あの日の自分に戻るのはイヤ
遠藤君に拉致されたカバンを追い、自分のクラスに入ると色んな意味で騒がれた。
「え、ちょ、春ちゃん?春ちゃん!?その髪型似合う!」
春ちゃん、とは私のことである。
「遠藤君と登校して来たの?!」
「え、さっきB組の浅田君と階段で良い感じじゃなかった?!」
浅田君とは、斗真のことである。
「「「どっち?!どっちなの!?」」」
「どっちでもないよ……ほんと」
またまた~~!!!と本人そっちのけで盛り上がる女子。
こっちの集団をチラチラ見ながらニヤニヤする男子。
遠藤君は私の机の上にカバンを置いたら、自分の席で周りの男子と談笑を始めている。
遠藤君が何を話しているのかまでは聞こえないが、ニヤニヤしていた男子たちも遠藤君の話に耳を傾け、背中を叩いたり何か励ましあっている。
なんでそっちだけ青春っぽく仲を深めているんだ。
こっちはいつ斗真と知り合ったのか、遠藤君は昨日から春ちゃんの周りをうろつく野良犬だったとか、その睫毛は自前かよく見せろだの……ハイエナに群がられるエサの気分である。おかしい。
落ち着け落ち着けと言い聞かせているうちに、教師がやってきてホームルームとなった。
その後も休憩時間ごとに飢えた獣のような目で狙われたが、昼休憩の時間になる頃には興味は他に移って行ったようだった。
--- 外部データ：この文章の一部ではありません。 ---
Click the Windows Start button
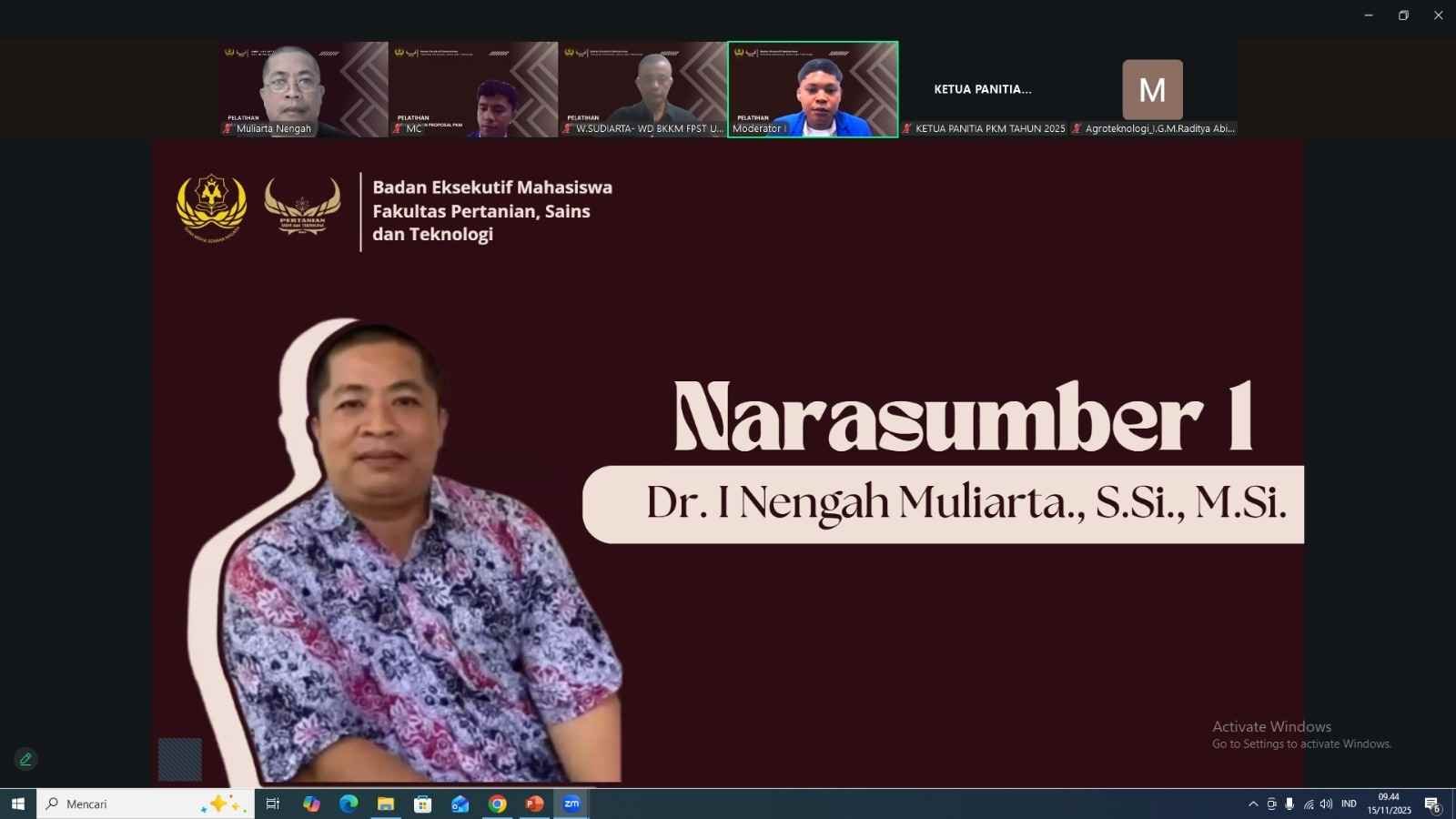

一度目の高校一年生の頃をしっかり覚えているわけではないが、当時こんなにも和気あいあいとしたクラスだっただろうか。覚えてないということは、つまりそういうことだろう。
この夢?の一年生では、二日目にしてクラスのほとんどと親しげに話すことができる。自分の行動が一回目と違うからだろうか。
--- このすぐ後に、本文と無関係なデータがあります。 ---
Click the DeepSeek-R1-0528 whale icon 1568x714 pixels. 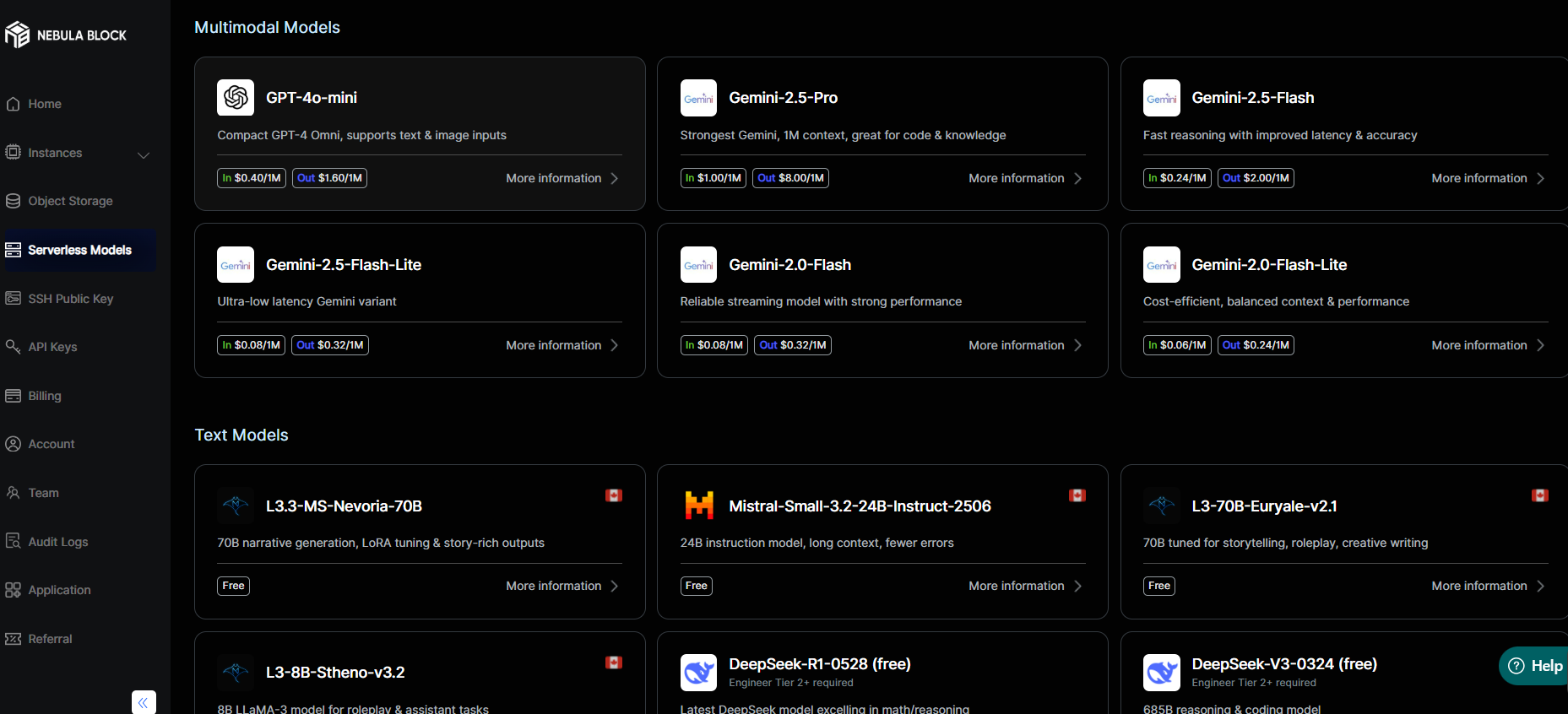[x=698, y=672]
というか、昨日は夢の中だからと解釈して万能感あふれるムーヴを繰り出していたが、二日目もあるとなると少し緊張してしまう。
「どうしたの春ちゃん。売店、何もなくなちゃうよ」
「ははーん。浅田君探してるんだぁ?」
「まじ!?どこ!?来る!?来た!?」
今回、とくに仲良くしてくれるのが、アカネ・ウミカ・イズミの三人だ。
この三人の事は、一度目の方でも覚えているし話したことがある。
……「星野さん、先生が呼んでるよ」とか「もっとハッキリ喋って」とか「知らなーい」ぐらいだったけど。思い出すだけで胸がキュッとなる。
すでに二日目にして、初期の会話量を超えている。彼女たちがこんなにもフレンドリーな性格だったとは知らなかったな。泣いてない。
「いや、探してないから」
と、返事をしたのに三人の視線は私を通り越し、上を見ていた。
「俺の事、探してくれてないの?」
「は、あ、え、斗真!?」
上から降ってきた声に驚き、バッと振り返ると男子のネクタイが見え、視線を上に上げるとニヤッと笑った斗真がこちらを見下ろしていた。
「と、と"斗真"だって!!」
「やっぱり……!」
「うわ、浅田君やっぱデカいね。身長、180ぐらい?」
色めき立つハイエナたちと斗真に視線をキョロキョロと行ったり来たりさせると、空気を読んだのか三人は訳知り顔で『先に売店に行ってサインドイッチ確保してくるねー』と去って行った。正直、置いて行かないで欲しかった。
「あー、ごめん、"浅田君"。なんでも無いから」
「斗真でいいよ。あと、朝は……ごめん」
斗真の"ごめん"に体がピクッと反応してしまった。
「いや、いいよ。本当に。何か用事でもあったの?」
驚くほど固い声が出てしまった。
自分の心の柔らかいところを隠すように。
「いや、朝は普通に……大丈夫かと思って話しかけようとしただけ」
斗真は、私の様子が想定していたものじゃなかったことに戸惑っているのか気まずそうに顔を逸らし、言葉を一生懸命選んでいる。
「そっか。気にしてくれてありがとう。もう平気だから……じゃあ」
その様子が、どうしても別れ話の時の斗真と重なってしまう。見ていたく無くて、見ていたらまた、あの時みたいにひどいことを言って困らせたくなってしまう。
強引に話を切り上げ、三人が向かった売店の方に早歩きで向かう。
「あ、待って。名前教えて。ホシノ?だっけ」
「……そう。星野」
話しかけられても、足を止めるつもりはもう無かった。
「……それ苗字だろ?」
早く、この場から逃げたい。
「そうです。星野です。よろしく。じゃあ、お昼終わっちゃうから行くね」
これ以上、斗真の顔を見ていたら"あの日"の自分に戻ってしまいそうだった。